True or False: The only S3 Storage Class abailable in AWS Outposts is Standard
False, Outposts has its own Storage Class called S3 Outposts
True or False: S3 can replicate its files to S3 Buckets in any region
Correct, S3 supports both Same-region Replication (SRR) and Cross-Region Replication (CRR)
Uma aplicação bate no S3 com muita frequência, batendo no limite 3500 PUTS e 5500 GETS por segundo por prefixo. Como resolver esse problema?
Usar mais prefixos.
Wat is the number of GETS and PUTS and S3 prefix can accept per second?
3500 PUTS, 5500 GETS
S3 Multi-part upload is useful for optimizing uploads of large objects to S3. From what file size is Multi-part upload recommended and from what file size is Multi-part upload obligatory?
-Recommended: >100MB
-Obligatory: >5GB
What is the max file size accepted by S3?
5 TB
Explain S3 Transfer Acceleration
On S3 Transfer Acceleration, you increase the upload speed of a file to S3 by loading it to an AWS Edge Location first, which will then forward the file to the correct AWS Region. This strategy takes advantage of the increased speed inside the AWS network.

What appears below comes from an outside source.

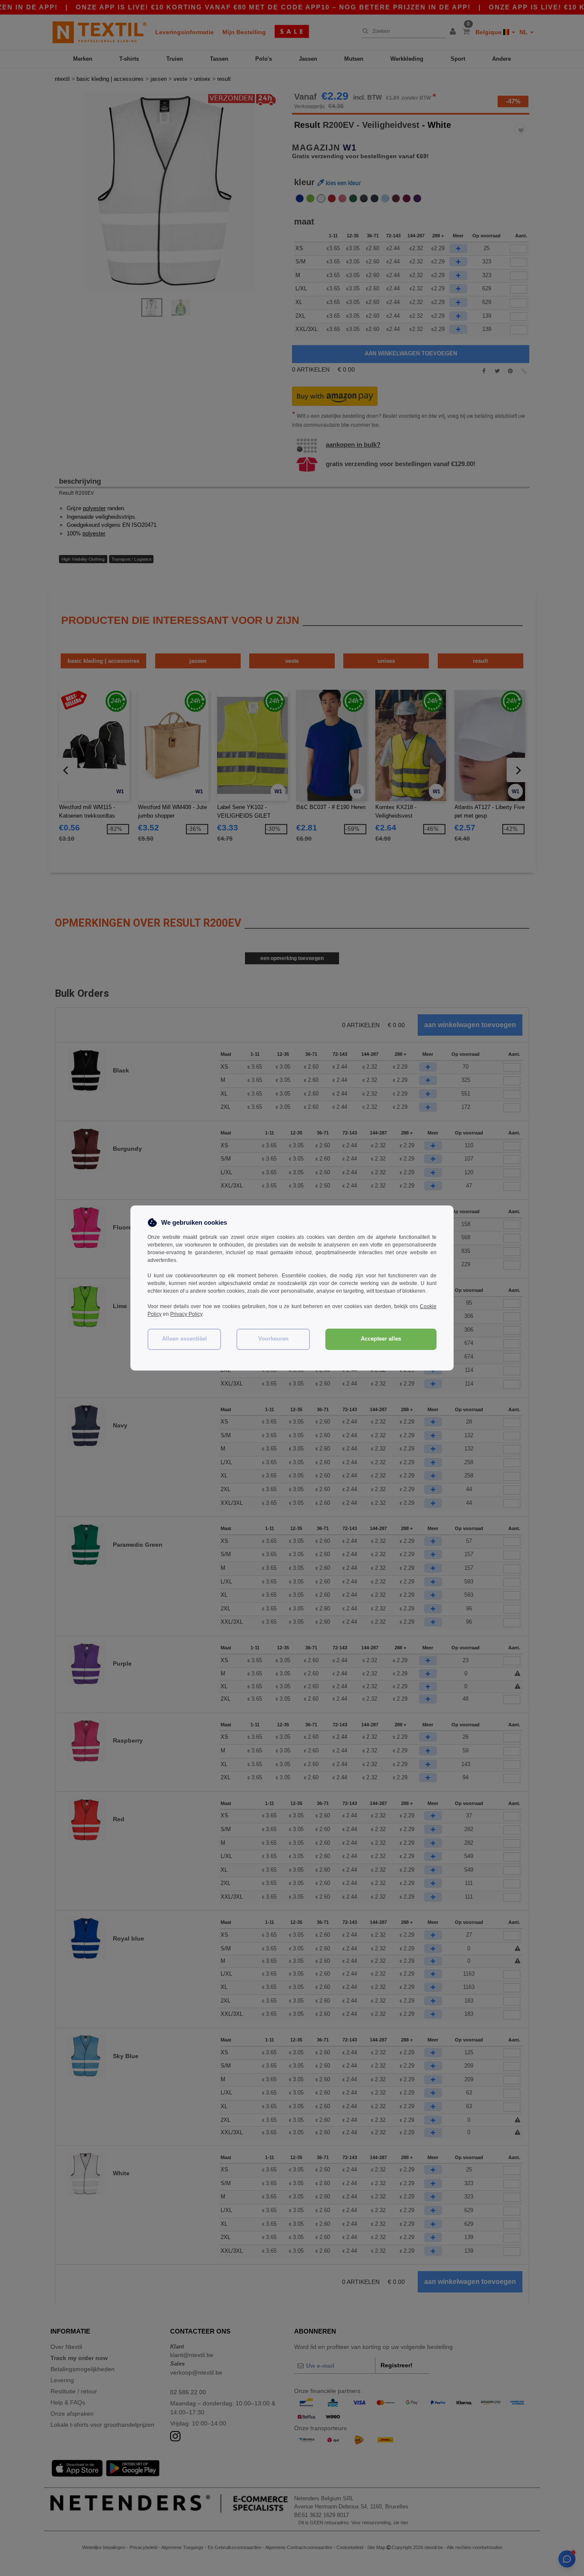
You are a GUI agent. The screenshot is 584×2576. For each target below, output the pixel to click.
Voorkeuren (273, 1339)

S3 Byte Range fetches are commonly used to increase S3 performance. Explain how they work.
S3 Byte Range Fetches download only the contents of a file inside a predefined byte range (ex: 100-200). This is helpful because it allows you to et only the part of the file you need and to parallelize the GET of an S3 object by performing multiple Byte-Range fetches at once.
What is S3 select?
S3 select allows you to filter the data from your GET by performing SQL operations before loading your data.